Endotoxin exposure alters brain and liver effects of fumonisin B sub(1) in BALB/c mice: Implication of blood brain barrier

Fumonisin B sub(1) (FB sub(1)), a mycotoxin produced by Fusarium verticillioides, causes equine leukoencephalomalacia and hepatotoxicity. We studied the modulation of FB sub(1) toxicity in brain and liver of female BALB/c mice after endotoxin administration to compromise the blood-brain barrier (BBB) integrity. Mice were injected intraperitoneally with saline or 3 mg/kg of lipopolysaccharide (LPS) followed 2 h later by either a single or three daily subcutaneous doses of 2.25 mg/kg of FB sub(1).
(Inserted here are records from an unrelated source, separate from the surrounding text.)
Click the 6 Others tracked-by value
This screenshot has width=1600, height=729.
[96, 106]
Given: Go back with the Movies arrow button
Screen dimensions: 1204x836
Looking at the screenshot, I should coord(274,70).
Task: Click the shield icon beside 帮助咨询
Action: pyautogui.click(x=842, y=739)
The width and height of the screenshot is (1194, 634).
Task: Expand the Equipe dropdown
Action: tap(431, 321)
After 4 h of a single FB sub(1) injection the inhibition of sphingolipid biosynthesis occurred in liver. Circulating alanine aminotransferase increased by LPS alone at this time. In brain LPS triggered inflammation increasing the expression of tumor necrosis factor (TNF) alpha , interferon (IFN) gamma , interleukin (IL)-1 beta , IL-6, and IL-12; no effect of FB sub(1) was observed. In liver LPS + FB sub(1) attenuated the expression TNF alpha and IFN gamma compared to LPS alone. One day after the 3-day FB sub(1) treatment the biosynthesis of sphingolipids was markedly reduced in brain and liver and it was further inhibited when LPS was given before FB sub(1). FB sub(1) induced hepatotoxicity, as measured by circulating liver enzymes, was reduced after the combined treatment with LPS + FB sub(1) compared to FB sub(1) alone. FB sub(1) decreased the LPS-induced brain expression of IFN gamma and IL-1 beta , whereas the expression of IL-6 and IL-12 was augmented. In liver FB sub(1) also reduced the expression of IL-1 beta and IFN gamma compared to LPS alone. Results indicated that endotoxemia concurrent with FB sub(1) intoxication facilitated the permeability of fumonisin in brain indicated by increased accumulation of sphinganine and endotoxin modified the effects of FB sub(1) in both brain and liver.